Monday, May 12, 2008

Mapping NYC by Photograph

Currently on view at the New York Public Library: Eminent Domain: Contemporary Photography and the City. The exhibition consists of six New York based artists who have each put together a photographic project with his/her own take on surveying the city.

Bettina Johae (a friend from grad school) contributed Borough Edges, NYC, a multi-faceted project consisting of over 2400 photographs documenting the boundaries of each of New York's five boroughs. I've had the opportunity to see this project in various forms as Bettina developed it over the past few years and this current manifestation is the best so far. The installation consists of a hand drawn wall map alongside five synchronized digital slide shows (one for each borough), and a wall-mounted book of framed prints for each borough, pairing selected prints with their respective locations on the line map.

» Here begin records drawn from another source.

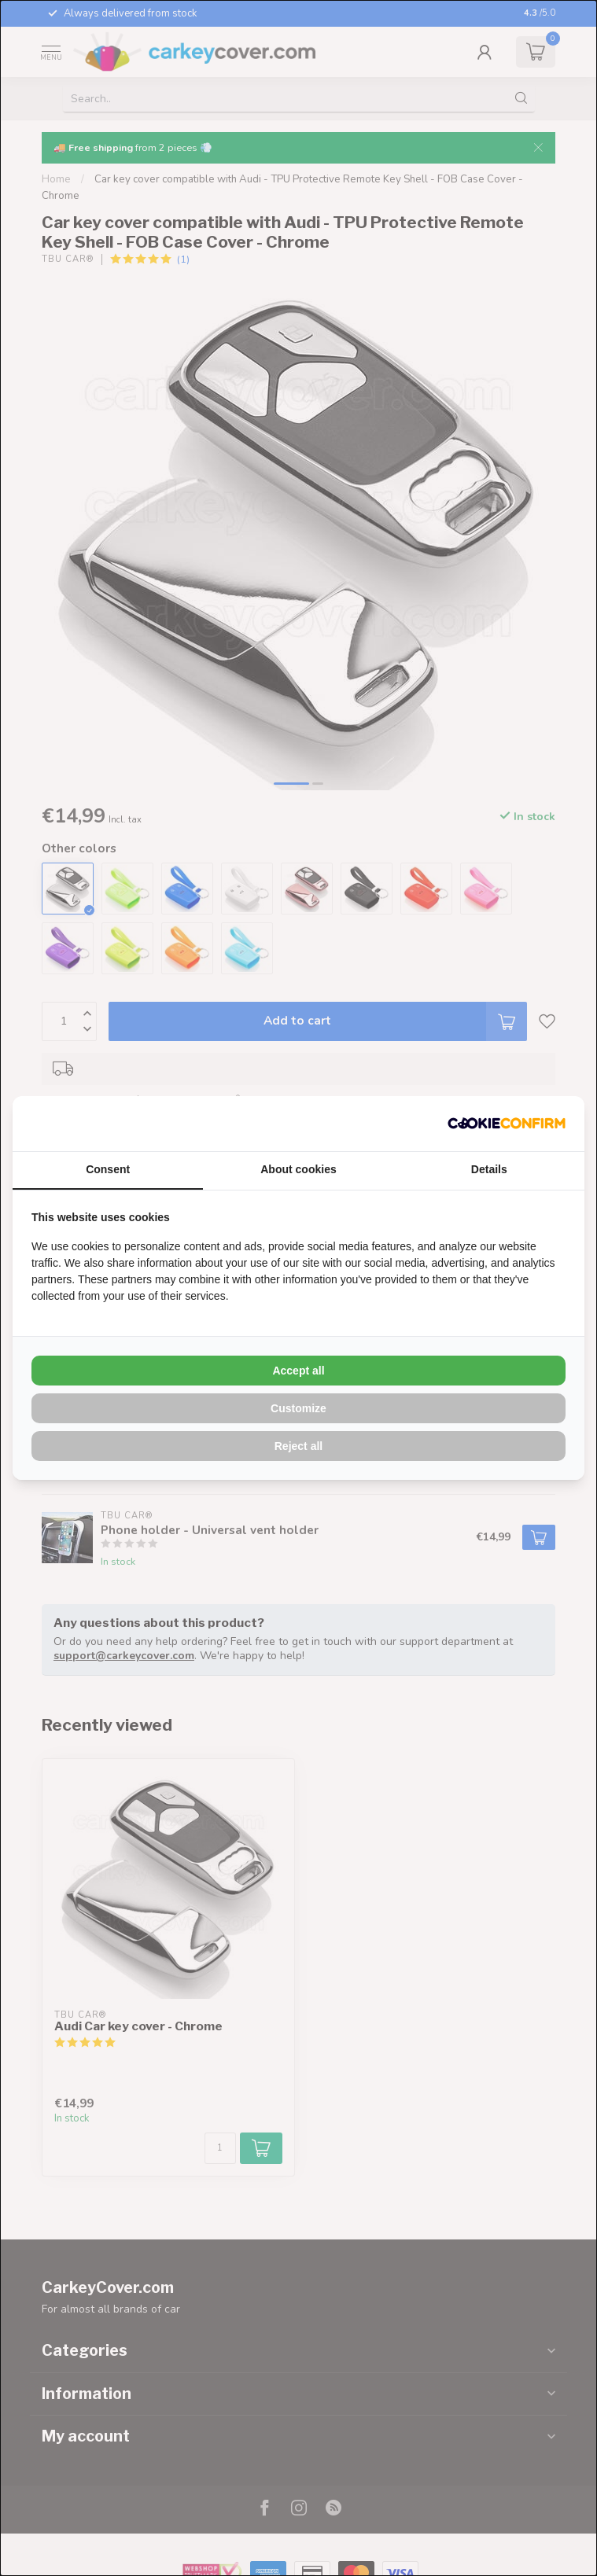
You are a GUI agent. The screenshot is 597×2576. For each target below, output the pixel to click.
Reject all (298, 1446)
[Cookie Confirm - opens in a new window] (507, 1123)
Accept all (298, 1370)
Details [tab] (489, 1169)
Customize (298, 1408)
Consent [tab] (108, 1169)
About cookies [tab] (298, 1169)
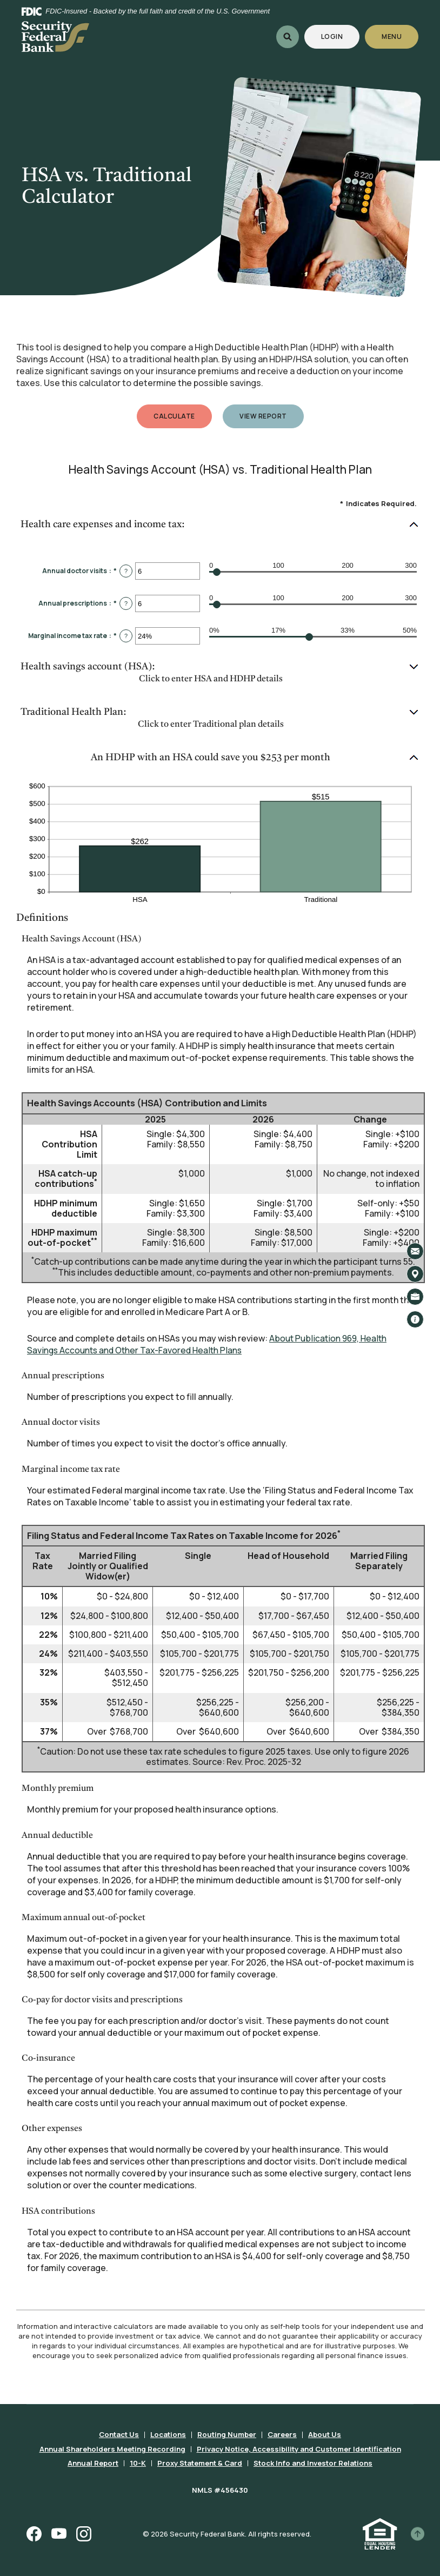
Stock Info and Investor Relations (313, 2461)
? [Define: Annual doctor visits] (126, 571)
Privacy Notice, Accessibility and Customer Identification (299, 2447)
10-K (138, 2461)
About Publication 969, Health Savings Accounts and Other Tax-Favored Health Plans (208, 1344)
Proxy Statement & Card (199, 2461)
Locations (168, 2434)
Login (340, 36)
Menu (392, 36)
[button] (220, 525)
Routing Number (226, 2434)
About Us (324, 2434)
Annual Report (93, 2461)
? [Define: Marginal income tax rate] (126, 636)
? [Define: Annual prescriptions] (126, 603)
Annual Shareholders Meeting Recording (112, 2447)
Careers (282, 2434)
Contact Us (119, 2434)
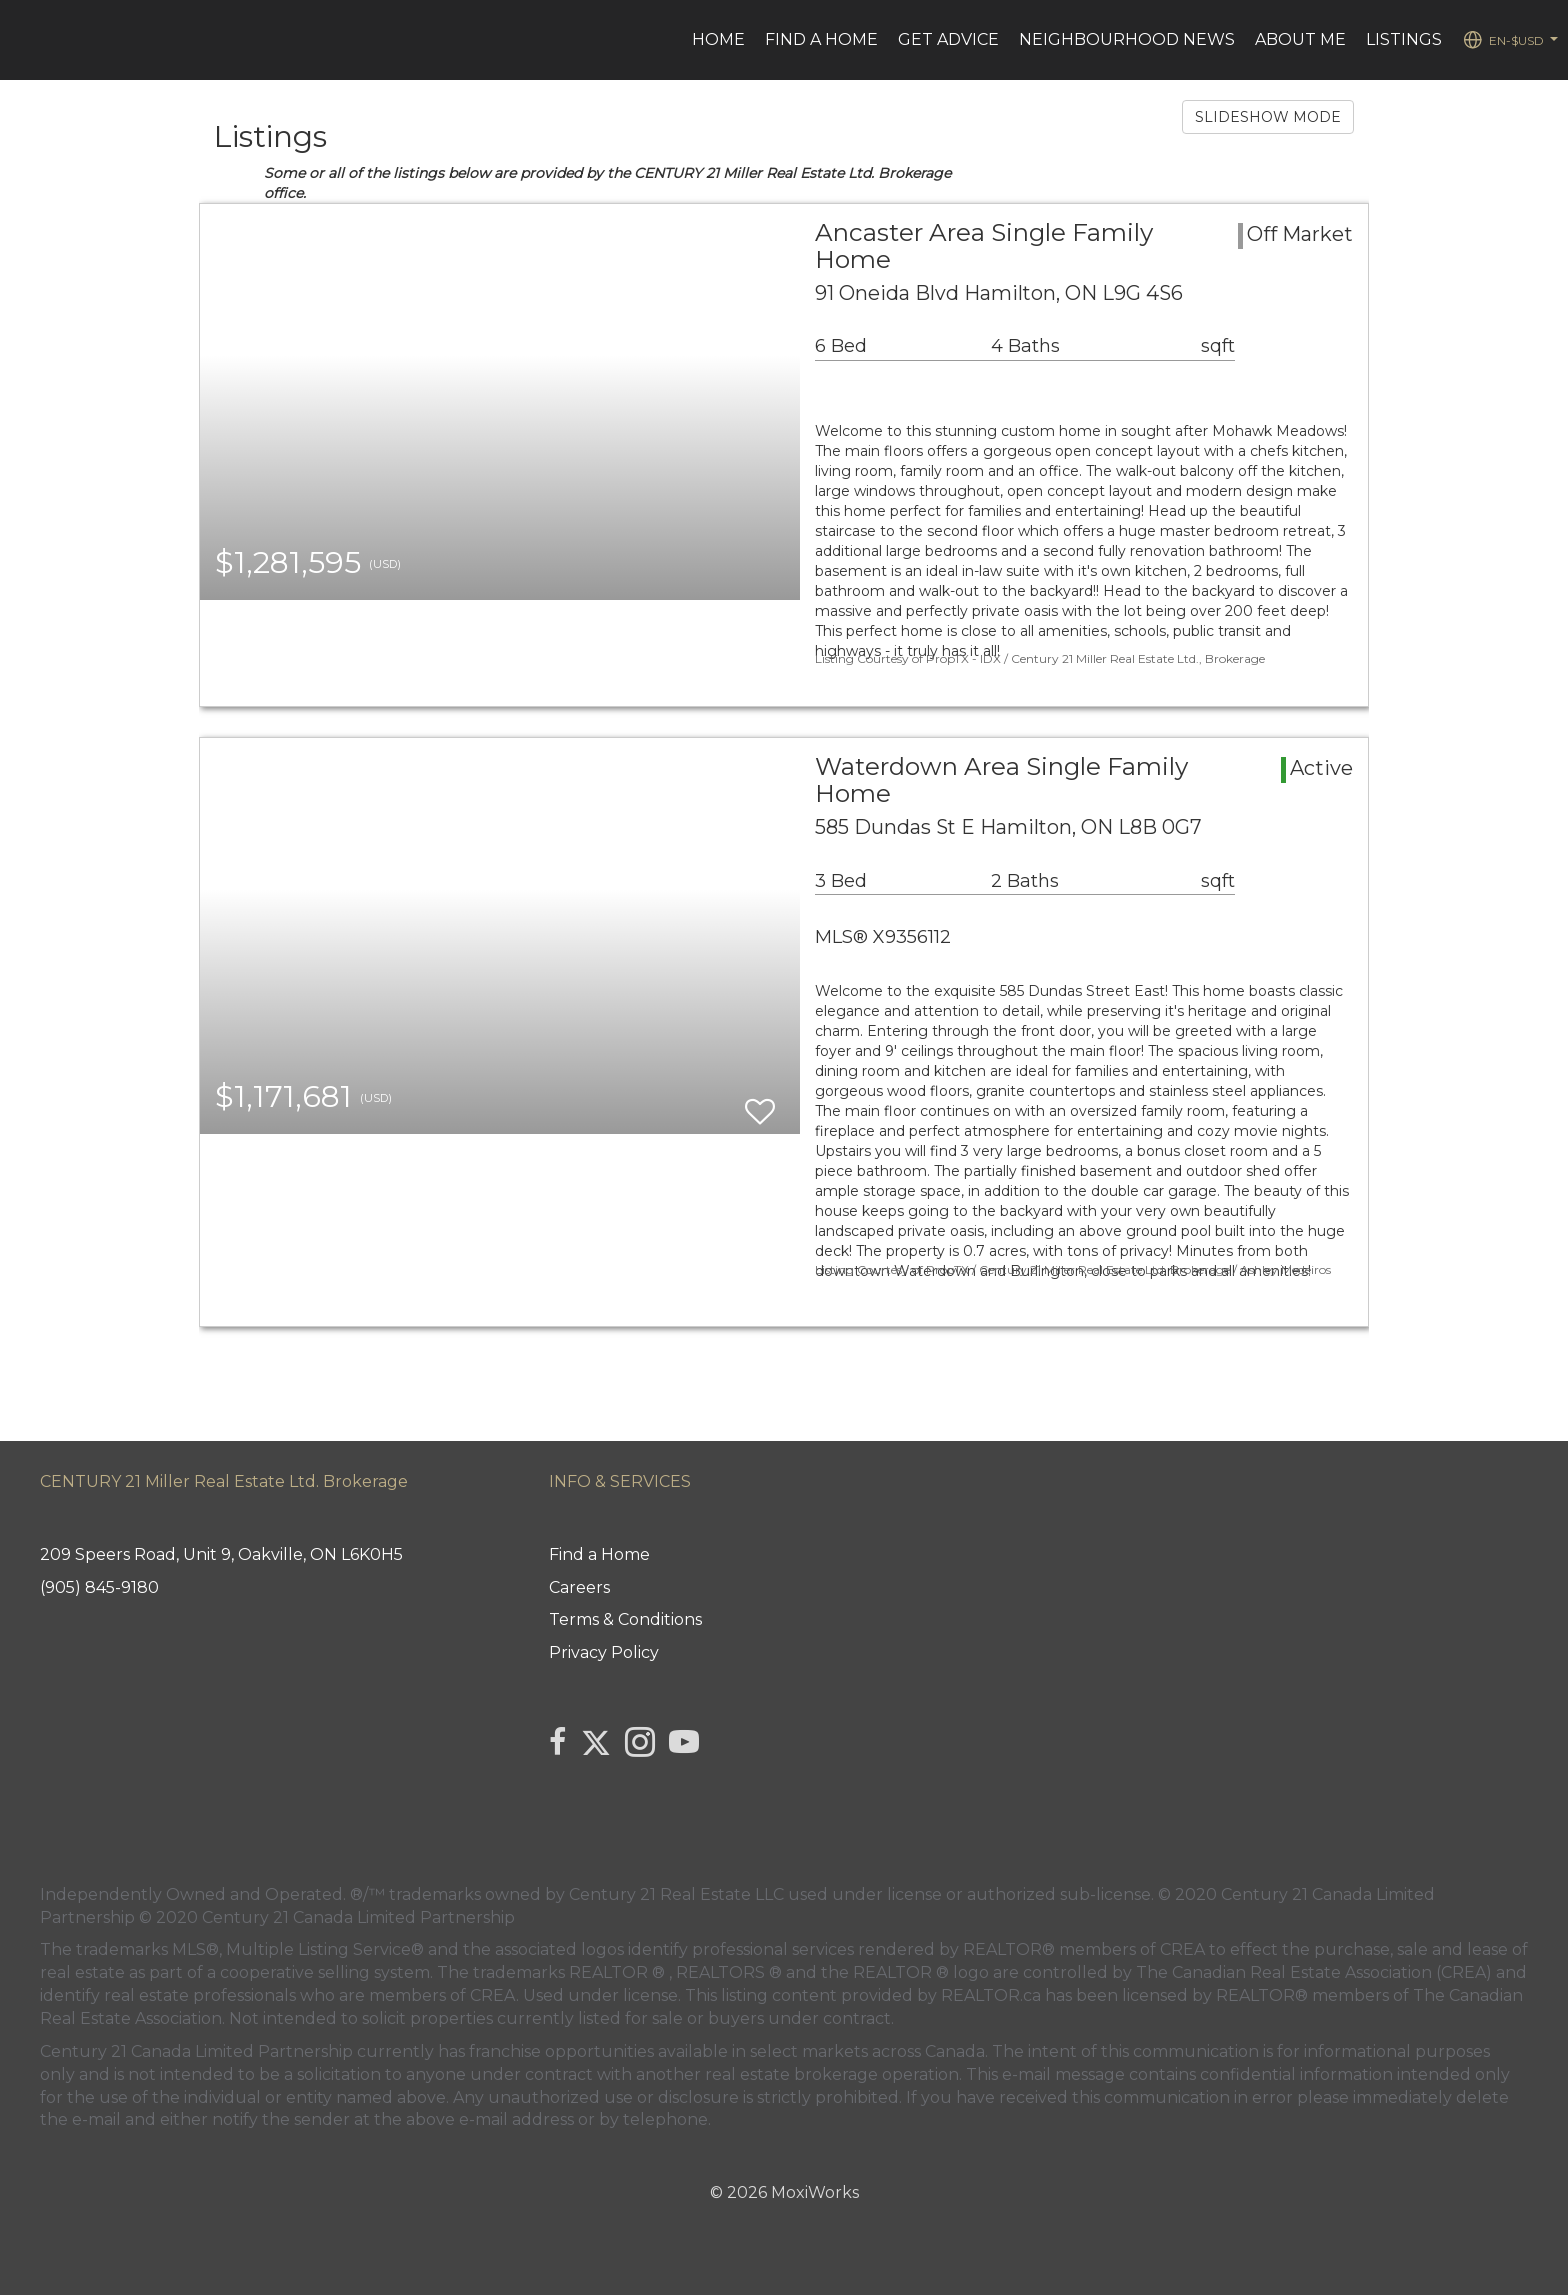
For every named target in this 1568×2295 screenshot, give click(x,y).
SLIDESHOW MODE (1268, 117)
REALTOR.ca (991, 1995)
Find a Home (821, 39)
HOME (718, 39)
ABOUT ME (1300, 39)
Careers (579, 1587)
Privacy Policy (604, 1652)
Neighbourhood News (1127, 39)
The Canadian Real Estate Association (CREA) (1314, 1972)
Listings (1404, 39)
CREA (1182, 1949)
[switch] (760, 1102)
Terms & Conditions (625, 1619)
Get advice (948, 39)
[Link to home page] (25, 40)
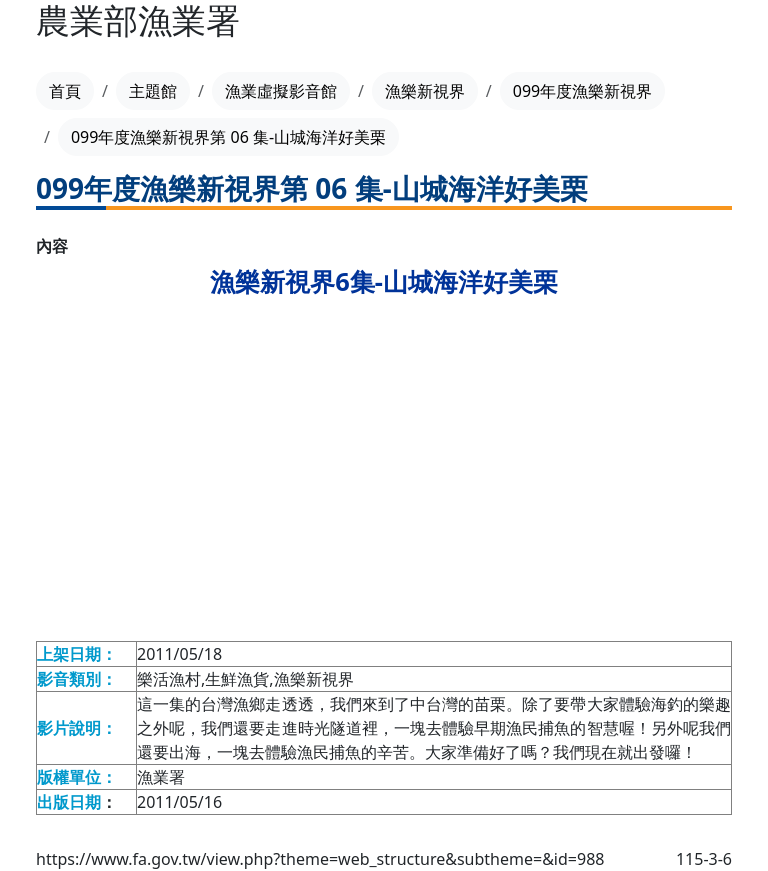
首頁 (65, 91)
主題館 (153, 91)
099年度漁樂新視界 (582, 91)
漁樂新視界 (425, 91)
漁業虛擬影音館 (281, 91)
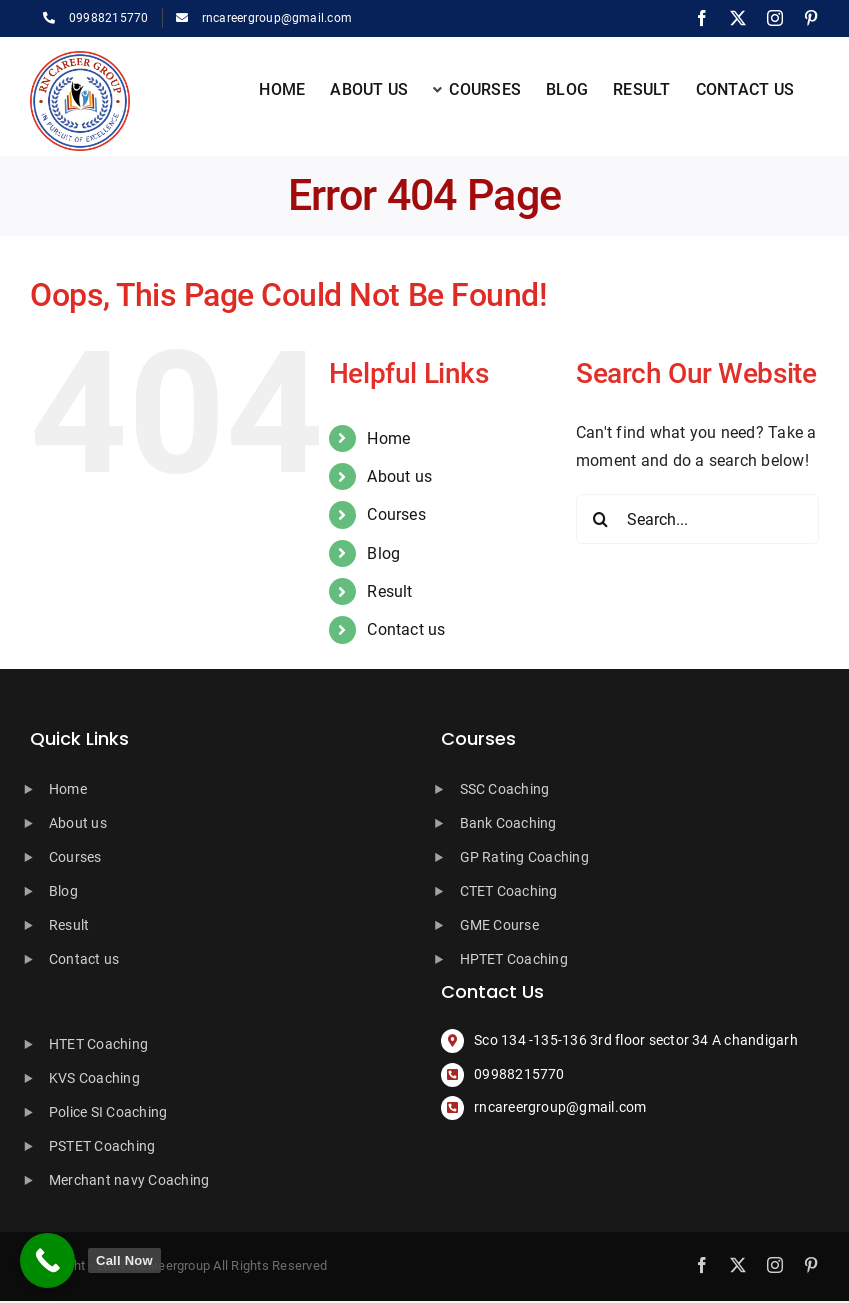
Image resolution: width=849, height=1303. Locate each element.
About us (399, 476)
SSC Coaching (505, 789)
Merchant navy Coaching (129, 1180)
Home (388, 438)
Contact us (406, 629)
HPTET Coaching (514, 959)
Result (389, 591)
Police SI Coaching (108, 1112)
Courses (396, 514)
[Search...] (697, 519)
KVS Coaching (94, 1078)
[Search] (601, 519)
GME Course (499, 925)
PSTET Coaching (102, 1146)
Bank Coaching (508, 823)
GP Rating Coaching (524, 857)
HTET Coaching (98, 1044)
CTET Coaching (509, 891)
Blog (383, 553)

In addition, there is a comprehensive website mapping all of the photographs, and Bettina is leading various bicycle tours along sections of each borough's edges (yesterday was The Bronx tour). The Internet component and the bike tours are integral in a way, because they span the full spectrum of the project. Bettina made her photographs while cycling around the city and as a result the project is in some ways limited to her own personal real-life experience of the city's edges. The only way to really get that is to travel the map and see it for yourself. On the other hand, Bettina accumulated a large amount of visual data which couldn't possibly be fully represented or absorbed in a gallery setting. In that sense, the project has really become about organizing and disseminating this information in a meaningful and useful way, and the Internet is particularly well suited to that end.
http://digital.nypl.org/boroughedges/

All photographs from Borough Edges, NYC, by Bettina Johae, selected because they are of the Bronx & Manhattan borders surrounding my neighborhood.

Labels: , , ,

2 Comments:

Blogger Ethan said...

Pretty cool project... The Marble Hill Metro-North image at the top of your posting gave me pause. It seemed to be reversed because the platform is on the wrong side... but that isn't right either (because uphill should be on the left).
Eventually I figured out that the image must be old and the platform has actually been torn down and rebuilt so that it is on the left, not right. (At least that's my best guess).

May 29, 2008 11:32 AM  
Blogger Michael Konrad said...

Wow, I don't know how I didn't notice that myself. The stairway definitely goes in the other direction, so your guess is a good one. They must have moved the stairway to the other side at some point. I've been living there for 2 years, and the stairway has been on the opposite side the whole time, so the picture has to be older than that. I'll try to find out.

They are currently replacing the retaining wall behind the train tracks.